(Dataset entries)
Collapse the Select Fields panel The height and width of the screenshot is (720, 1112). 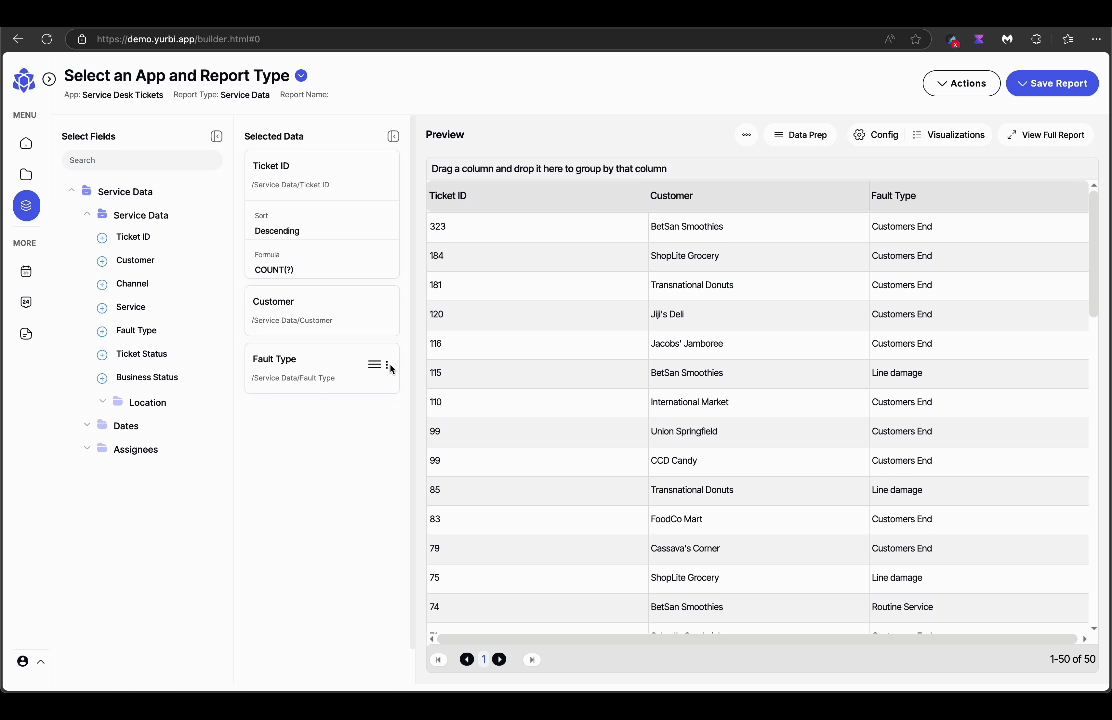[216, 136]
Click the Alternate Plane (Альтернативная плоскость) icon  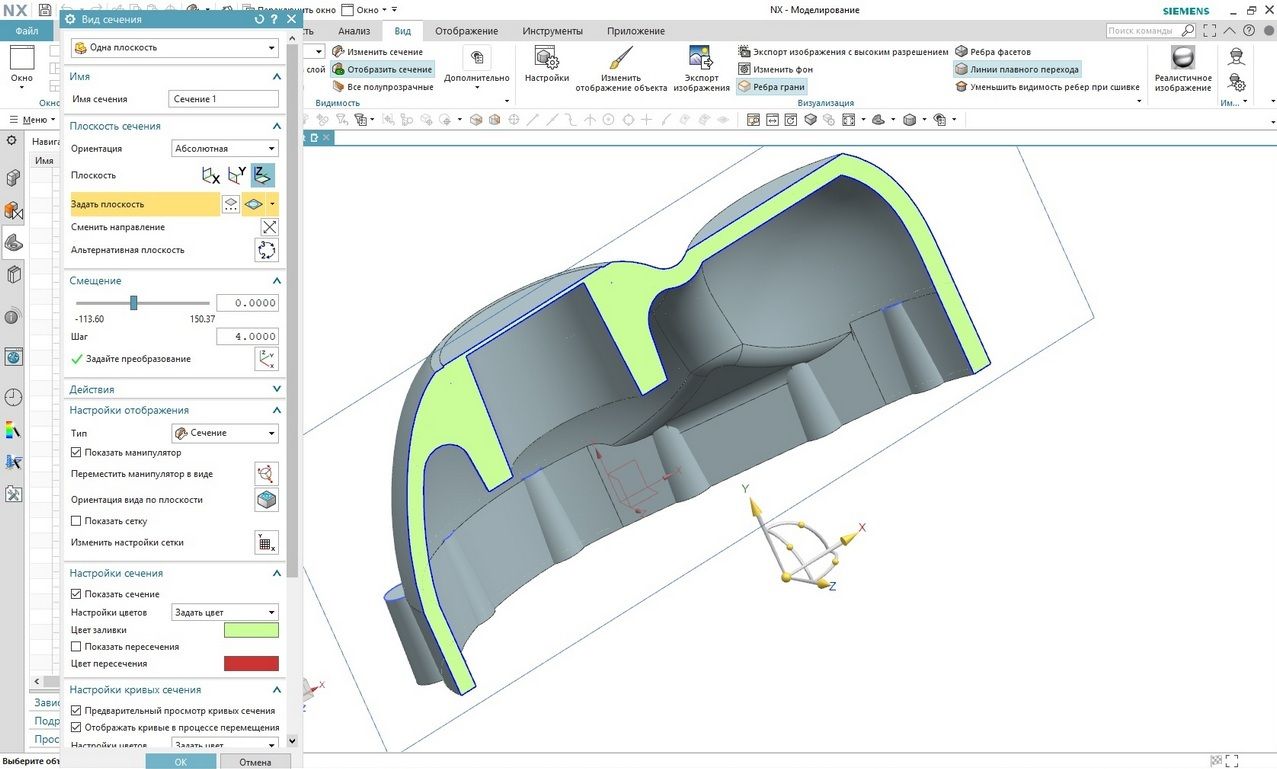click(267, 250)

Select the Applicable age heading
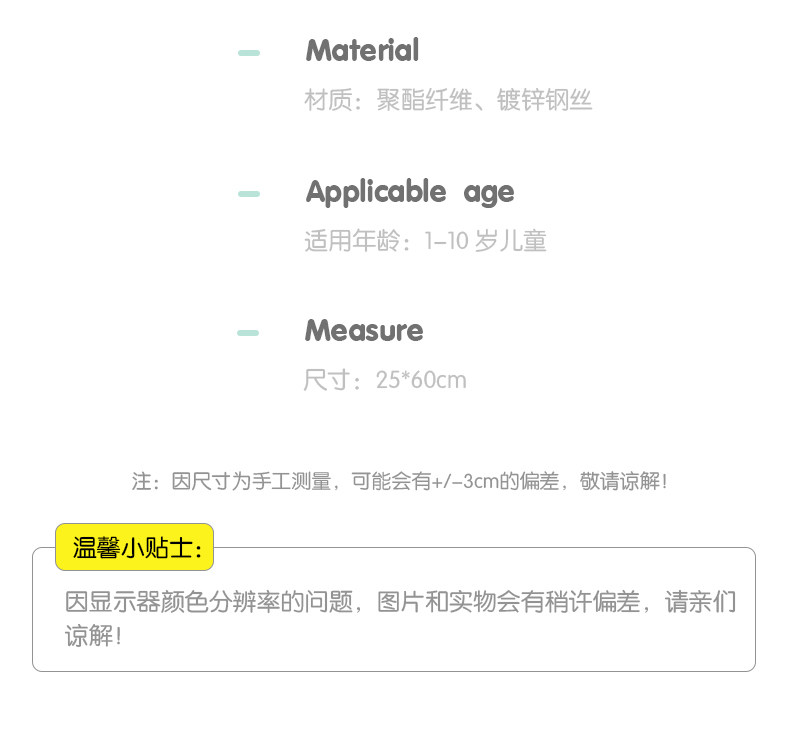(x=409, y=192)
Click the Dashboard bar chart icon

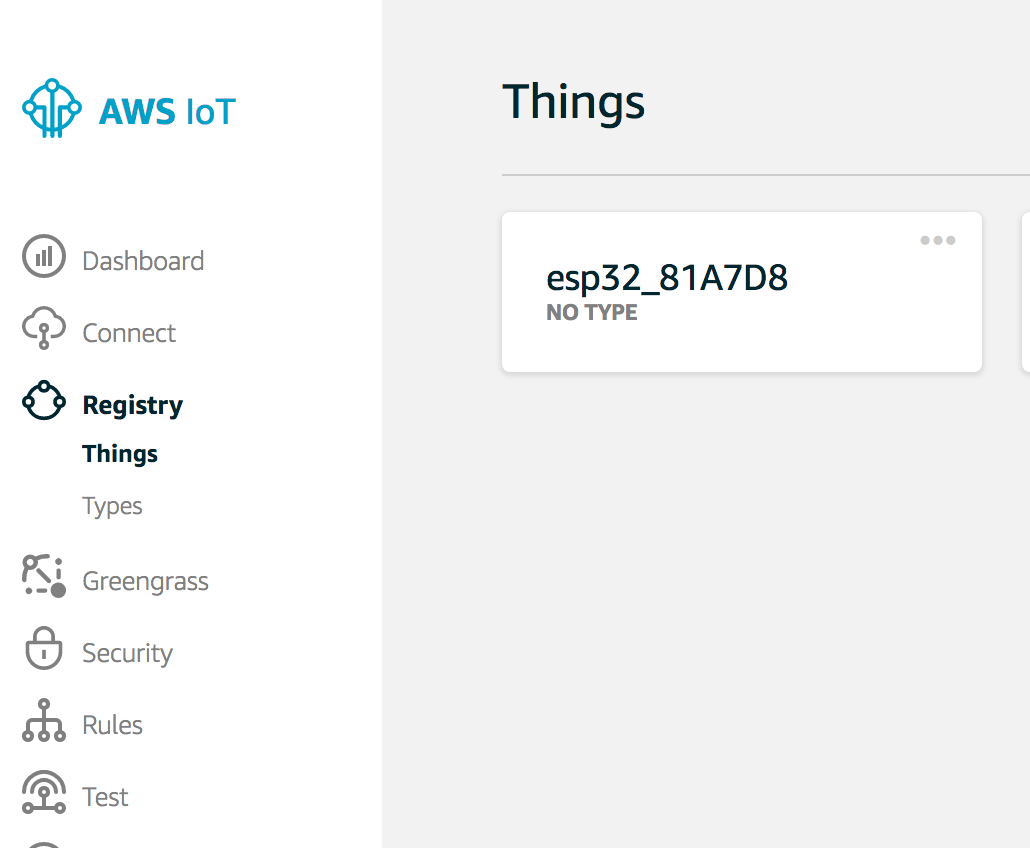coord(44,256)
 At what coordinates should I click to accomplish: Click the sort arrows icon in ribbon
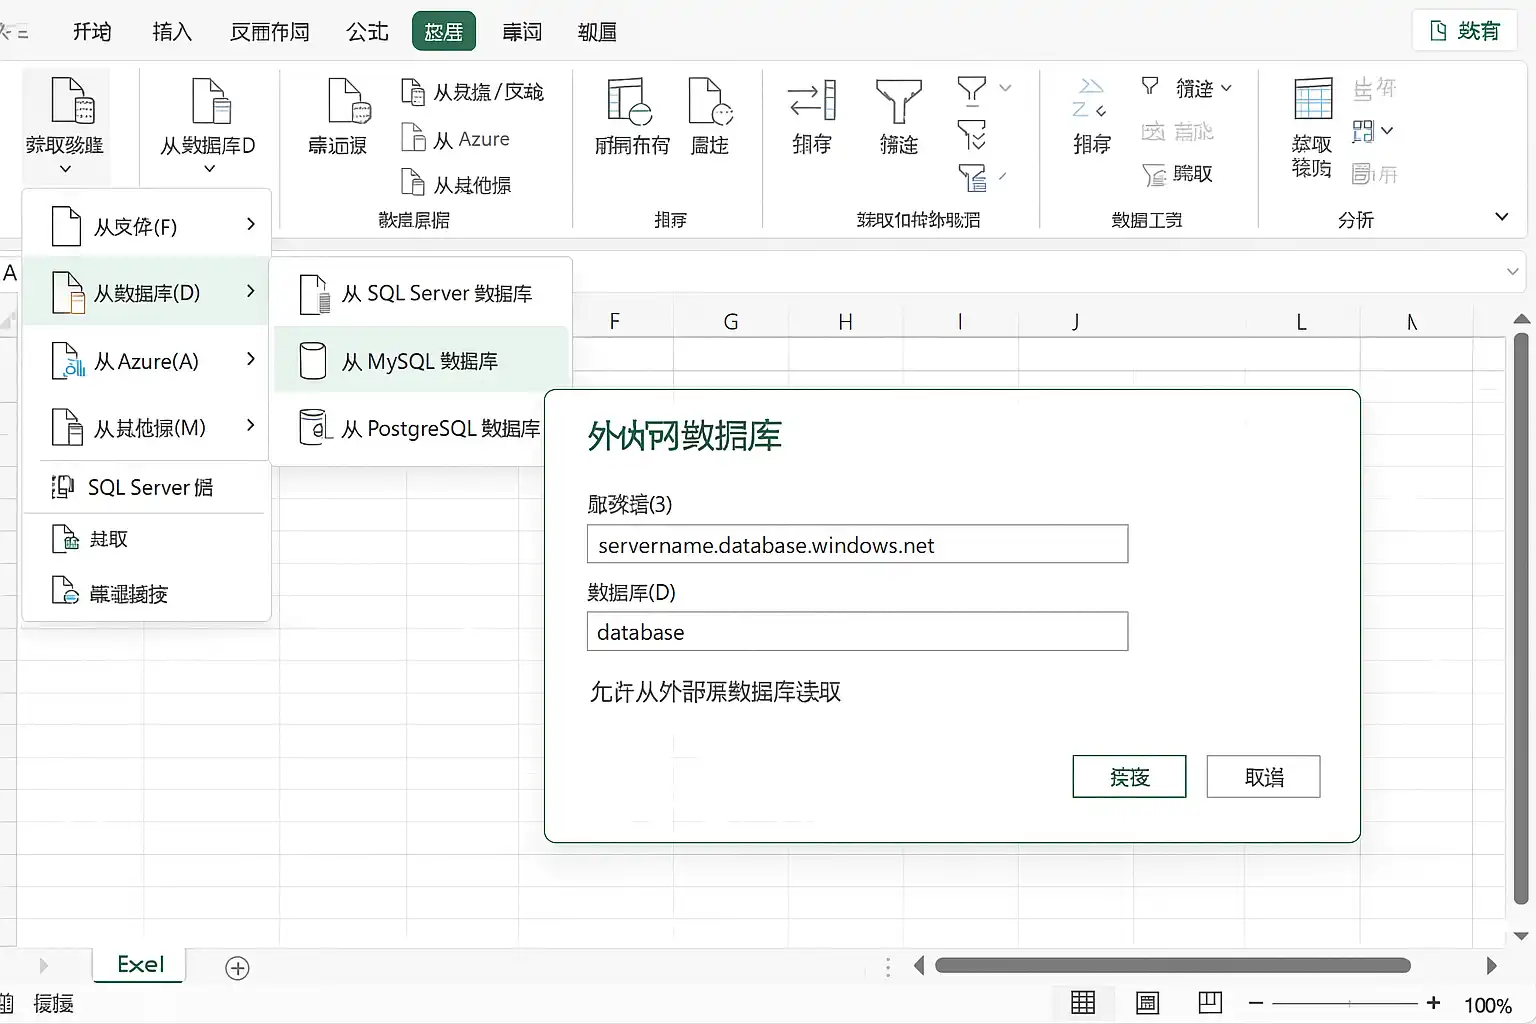click(x=812, y=101)
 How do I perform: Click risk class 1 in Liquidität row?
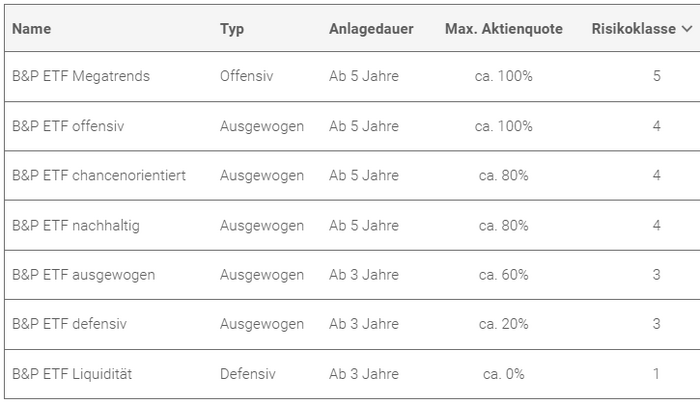(x=657, y=374)
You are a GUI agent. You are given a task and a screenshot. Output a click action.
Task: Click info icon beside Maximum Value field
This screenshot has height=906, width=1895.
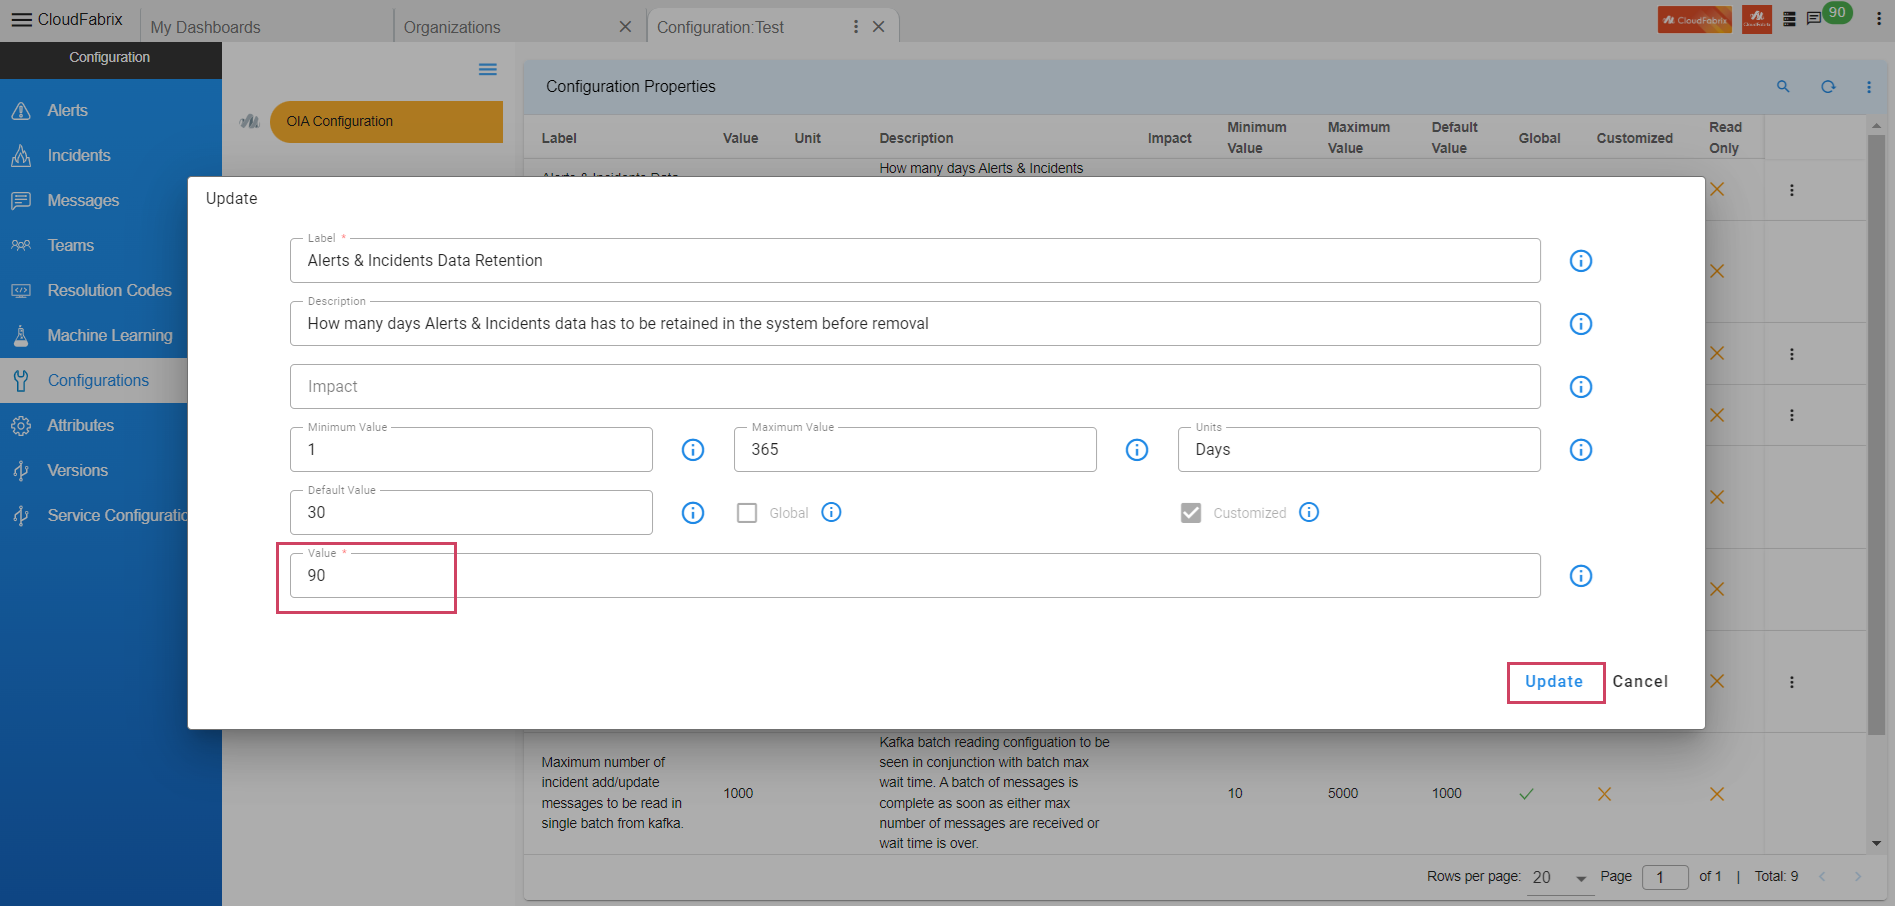pyautogui.click(x=1136, y=450)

* **Task to carry out**
Output exactly the lines from the one that has "How do I perform: Click" through the end of the data. Do not include pictures.

* **Exercise response**
 How do I perform: Click risk class 1 in Liquidität row?
(x=657, y=374)
You are a GUI agent. You are given a task and a screenshot. Output a click action.
Task: Click info icon beside Maximum Value field
This screenshot has height=906, width=1895.
pyautogui.click(x=1136, y=450)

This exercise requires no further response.